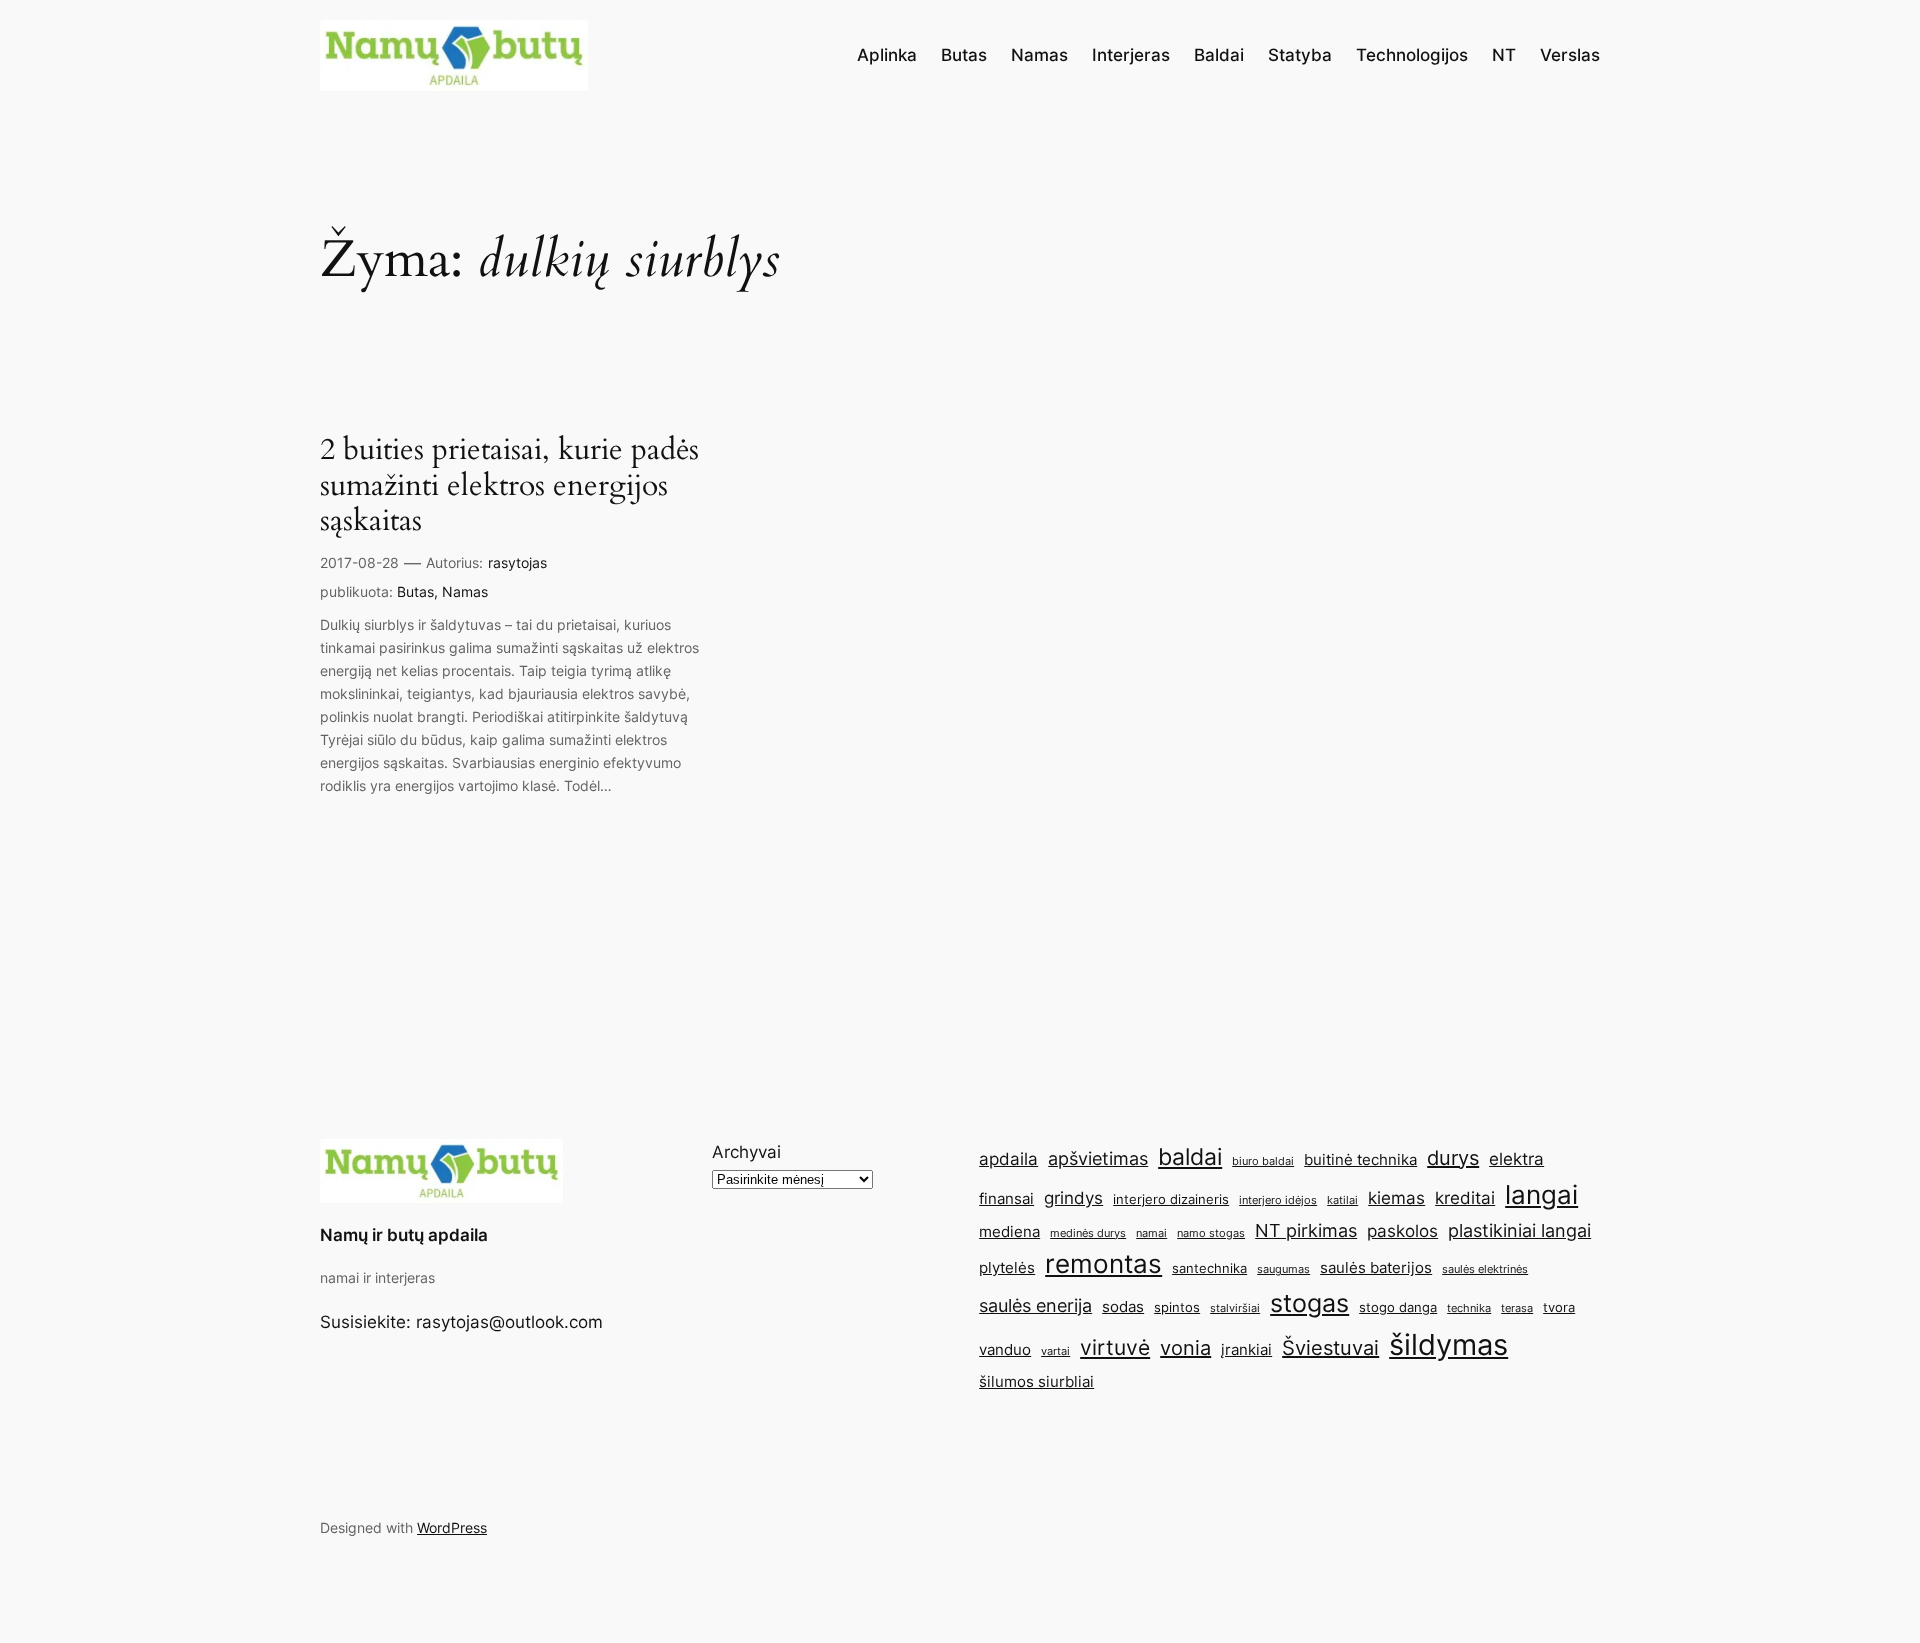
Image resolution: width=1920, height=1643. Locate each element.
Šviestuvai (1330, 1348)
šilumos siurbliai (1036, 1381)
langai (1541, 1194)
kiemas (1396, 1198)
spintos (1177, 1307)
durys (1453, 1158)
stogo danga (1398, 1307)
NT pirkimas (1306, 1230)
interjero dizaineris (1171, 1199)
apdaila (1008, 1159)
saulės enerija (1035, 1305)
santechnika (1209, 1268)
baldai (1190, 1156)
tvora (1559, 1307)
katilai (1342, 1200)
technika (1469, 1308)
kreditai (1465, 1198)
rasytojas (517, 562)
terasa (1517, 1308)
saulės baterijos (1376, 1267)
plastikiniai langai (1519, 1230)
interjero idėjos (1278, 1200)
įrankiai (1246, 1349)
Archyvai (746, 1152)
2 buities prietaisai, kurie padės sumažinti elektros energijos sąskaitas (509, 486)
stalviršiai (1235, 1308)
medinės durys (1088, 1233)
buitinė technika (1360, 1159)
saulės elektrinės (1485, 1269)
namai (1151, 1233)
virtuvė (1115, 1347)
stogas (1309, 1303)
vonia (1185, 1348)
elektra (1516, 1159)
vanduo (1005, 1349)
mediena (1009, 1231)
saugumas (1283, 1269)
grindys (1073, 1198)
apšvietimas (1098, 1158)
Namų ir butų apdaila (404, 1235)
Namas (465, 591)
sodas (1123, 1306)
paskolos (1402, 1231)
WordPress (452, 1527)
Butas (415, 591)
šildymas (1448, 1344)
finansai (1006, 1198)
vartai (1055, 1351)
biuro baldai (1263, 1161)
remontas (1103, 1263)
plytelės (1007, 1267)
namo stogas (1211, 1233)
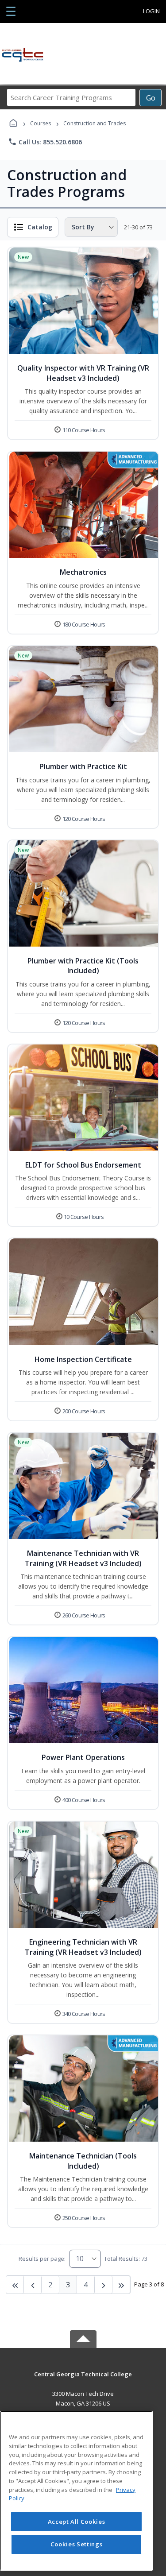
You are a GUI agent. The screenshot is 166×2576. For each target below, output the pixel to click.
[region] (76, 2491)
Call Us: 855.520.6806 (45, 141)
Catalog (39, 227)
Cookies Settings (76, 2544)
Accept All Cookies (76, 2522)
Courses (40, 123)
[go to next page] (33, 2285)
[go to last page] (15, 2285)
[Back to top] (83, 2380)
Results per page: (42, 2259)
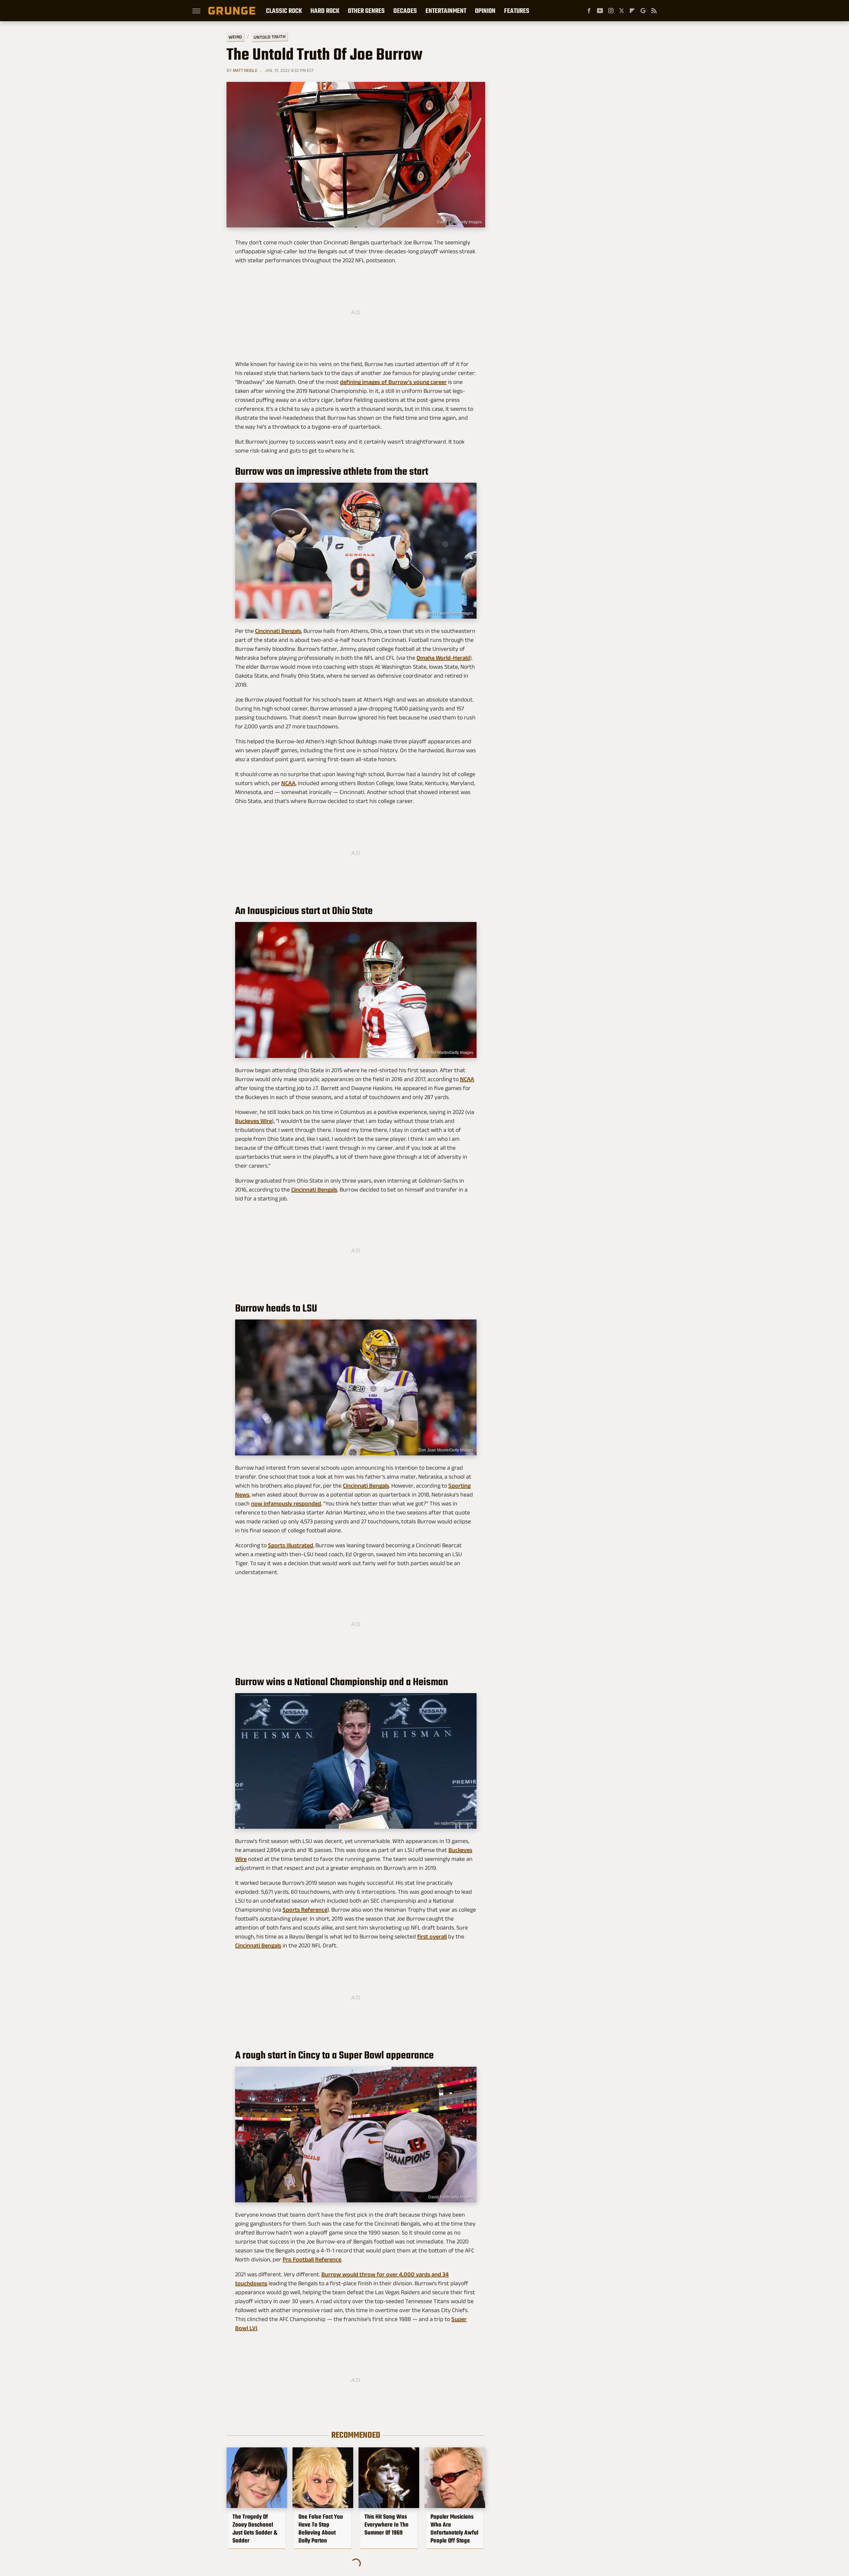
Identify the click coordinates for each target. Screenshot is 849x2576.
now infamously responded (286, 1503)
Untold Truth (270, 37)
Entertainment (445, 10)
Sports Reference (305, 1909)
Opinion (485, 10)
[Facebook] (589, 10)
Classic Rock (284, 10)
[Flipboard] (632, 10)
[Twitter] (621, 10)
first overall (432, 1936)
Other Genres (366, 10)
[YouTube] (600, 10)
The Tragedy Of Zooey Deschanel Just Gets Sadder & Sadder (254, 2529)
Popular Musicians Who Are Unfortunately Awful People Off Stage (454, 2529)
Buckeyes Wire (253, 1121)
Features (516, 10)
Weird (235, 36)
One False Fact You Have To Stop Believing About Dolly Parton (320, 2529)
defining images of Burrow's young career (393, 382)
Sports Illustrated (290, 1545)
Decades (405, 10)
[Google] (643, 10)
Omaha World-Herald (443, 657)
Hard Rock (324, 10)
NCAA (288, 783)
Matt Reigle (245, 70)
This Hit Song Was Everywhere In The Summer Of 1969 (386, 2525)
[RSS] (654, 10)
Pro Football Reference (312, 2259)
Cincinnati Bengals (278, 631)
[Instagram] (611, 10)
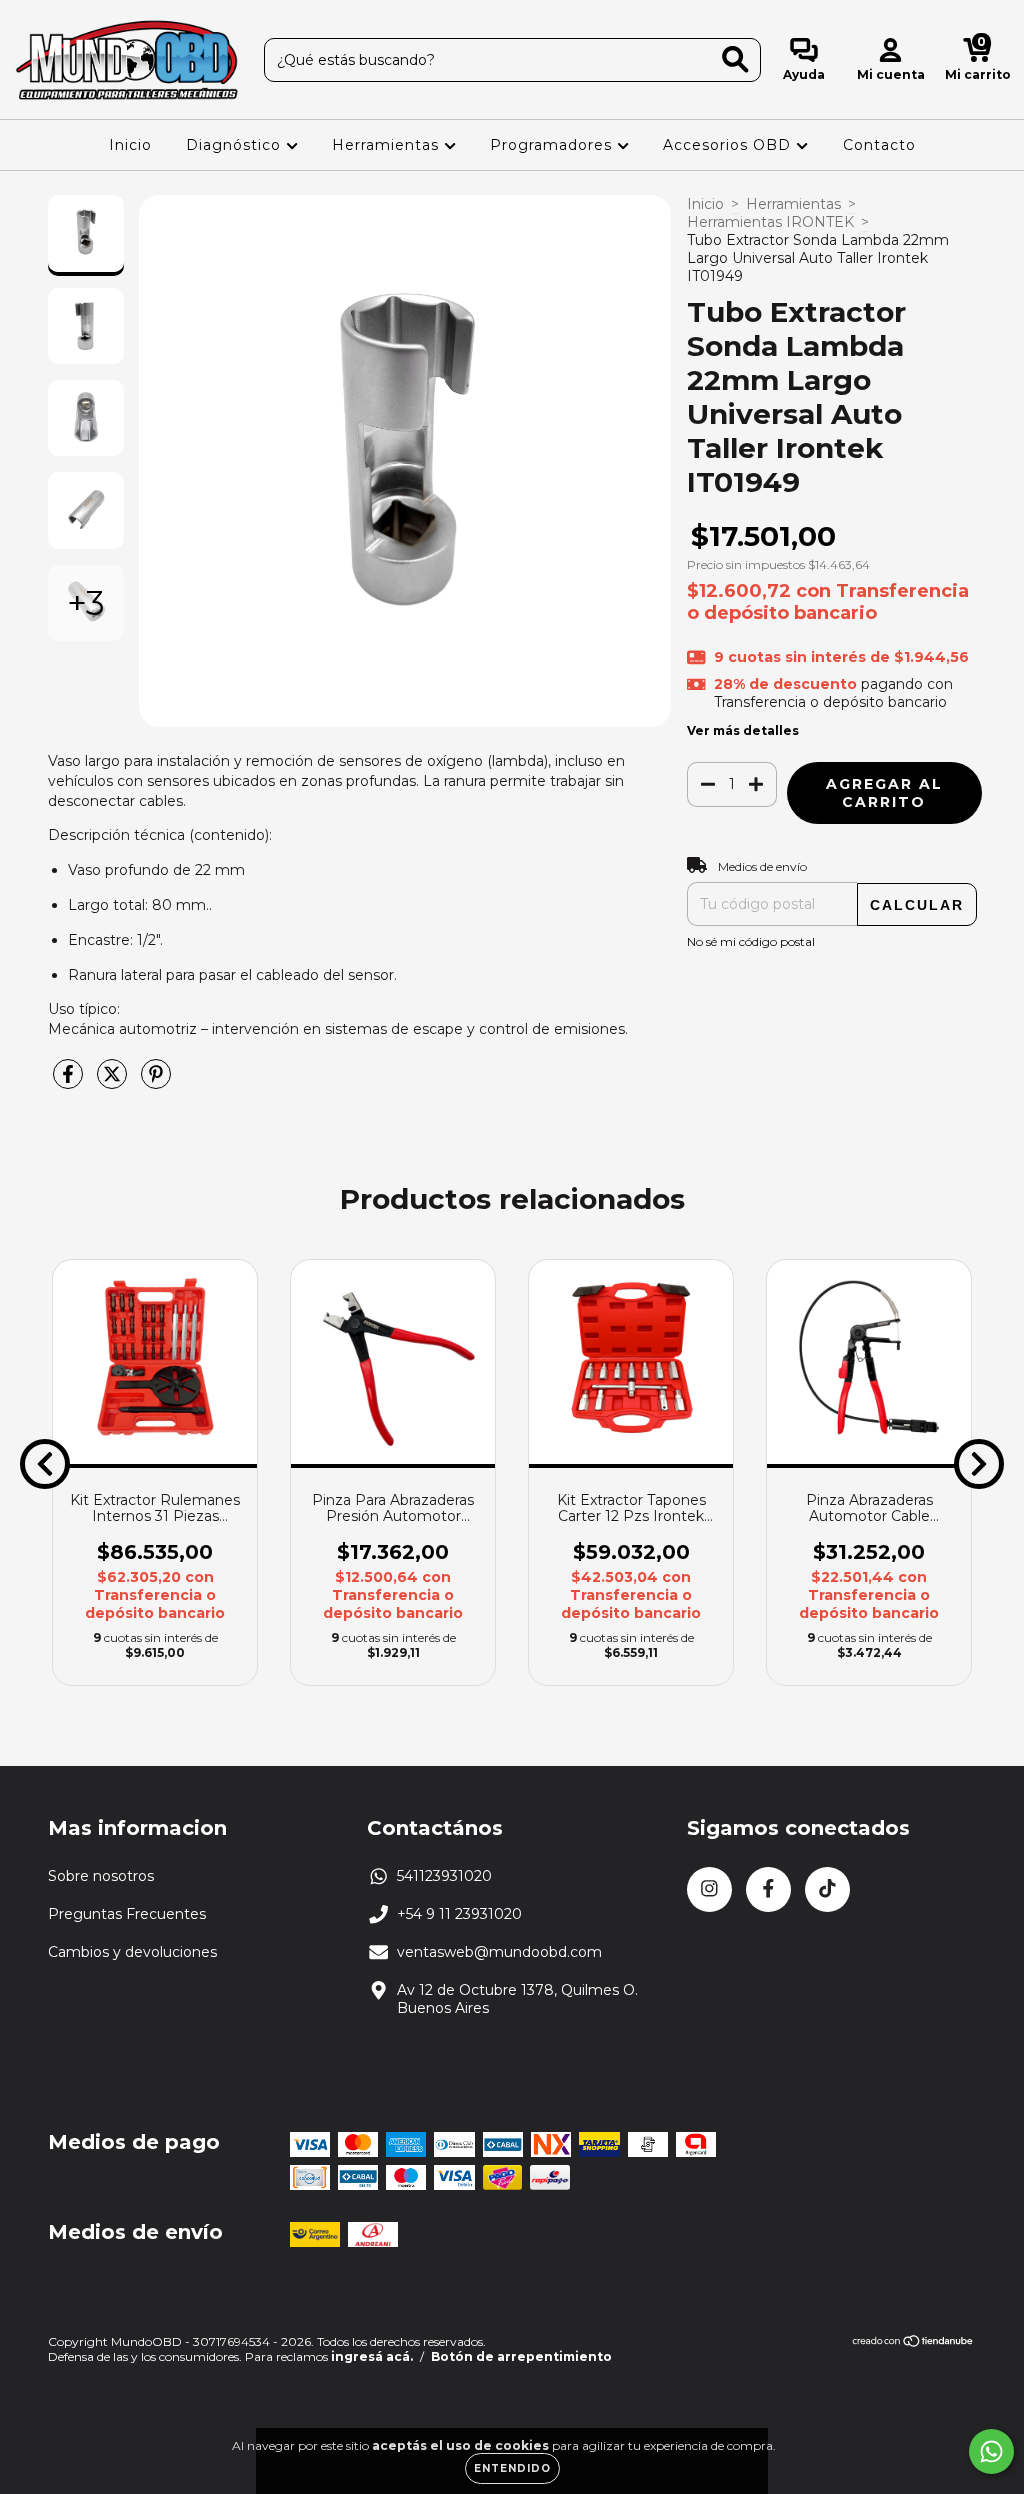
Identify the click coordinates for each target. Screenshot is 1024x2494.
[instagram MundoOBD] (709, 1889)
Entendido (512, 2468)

● WHAT TO PRODUCE
Go through the data above and copy each line in which "coordinates" appears.

● ANSWER BELOW
Identify the click coordinates for each target. Screenshot is 849x2576.
Identify the click coordinates for each target. Screenshot is 1024x2494.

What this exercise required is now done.